KUTIPAN PILIHAN:
──────────────────────────────

Scroll untuk baca artikel
Bupati Blora
Bupati Blora
Example floating
AdvertorialBeritaHL

Blora Kembali Perjuangkan Hak DBH Migas

×

Blora Kembali Perjuangkan Hak DBH Migas

Sebarkan artikel ini

JAKARTA, (blora-ekspres.com) – Pelaksana Tugas (Plt) Bupati Blora, Tri Yuli Setyowati, bersama jajaran Pemkab Blora menghadiri undangan rapat di Kementerian Dalam Negeri (Kemendagri) untuk membahas proporsi pembagian DBH bagi Kabupaten Blora, Rabu (02/10/2024).

Rapat tersebut dipimpin oleh Direktur Fasilitasi Transfer dan Pembiayaan Utang Daerah, Sumule Tumbo dan dihadiri oleh perwakilan dari Kementerian Keuangan, Kementerian Energi dan Sumber Daya Mineral (ESDM) serta Badan Pengawasan Keuangan dan Pembangunan (BPKP) fokus pada upaya Pemkab Blora untuk mendapatkan bagian DBH yang lebih adil, sebagaimana diamanatkan dalam regulasi Hubungan Keuangan antara Pemerintah Pusat dan Daerah (HKPD).

Perjuangan Pemkab Blora ini mencerminkan komitmen kuat untuk mendapatkan keadilan dalam pembagian DBH, terutama mengingat dampak yang dialami daerah akibat kedekatan dengan lokasi eksplorasi Migas Blok Cepu. Dengan koordinasi lintas kementerian dan lembaga, diharapkan Blora dapat memperoleh proporsi DBH yang lebih adil di masa mendatang

Mbak Etik, sapaan akrab Plt Bupati Blora menekankan, Pemkab Blora telah memperjuangkan hal ini sejak Juni 2024, mengacu pada peraturan terbaru yang mengatur pembagian DBH.

Menurut Mbak Etik, posisi strategis Blora sebagai wilayah yang berbatasan langsung dengan daerah penghasil Migas, yaitu Bojonegoro, dan risiko eksternalitas negatif yang ditimbulkan harus menjadi pertimbangan penting dalam penentuan proporsi pembagian.

“Blora berbatasan langsung dengan wilayah penghasil Migas, namun selama ini kami belum mendapatkan porsi DBH yang sepadan. Kami menghadapi berbagai dampak lingkungan dan sosial akibat eksplorasi ini, seperti pencemaran udara dan penurunan kualitas air. Maka, kami berharap pemerintah pusat dapat memberikan keadilan dalam pembagian DBH ini,” ungkap Mbak Etik.

Rapat ini menjadi kali kelima Pemkab Blora melakukan audiensi dengan kementerian terkait untuk mencari solusi yang tepat.

──────────────────────────────

DATA TERKUMPUL:
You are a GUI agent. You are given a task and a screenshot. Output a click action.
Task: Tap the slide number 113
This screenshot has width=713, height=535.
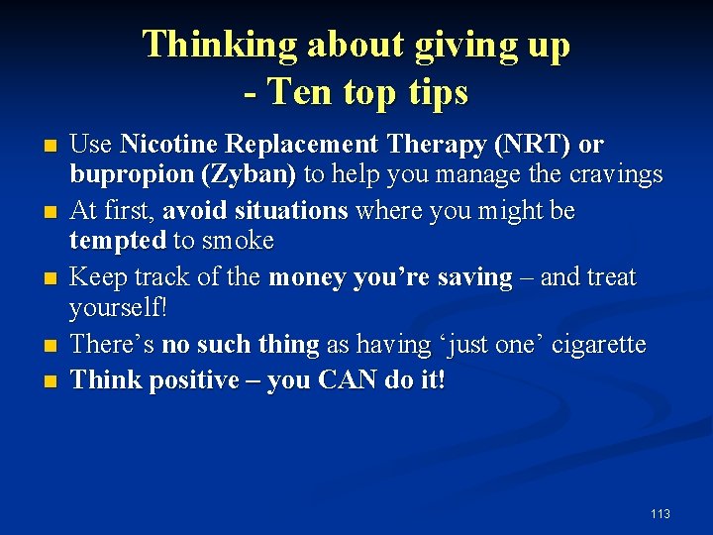[x=661, y=513]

──────────────────────────────

Salin ulang bagian berita tentang DBH Migas Blora, mulai dari "Mbak Etik, sapaan" dan berakhir pada "penentuan proporsi pembagian.", tanpa mengubah satu kata pun.

PEMBAHASAN JAWABAN:
Mbak Etik, sapaan akrab Plt Bupati Blora menekankan, Pemkab Blora telah memperjuangkan hal ini sejak Juni 2024, mengacu pada peraturan terbaru yang mengatur pembagian DBH.

Menurut Mbak Etik, posisi strategis Blora sebagai wilayah yang berbatasan langsung dengan daerah penghasil Migas, yaitu Bojonegoro, dan risiko eksternalitas negatif yang ditimbulkan harus menjadi pertimbangan penting dalam penentuan proporsi pembagian.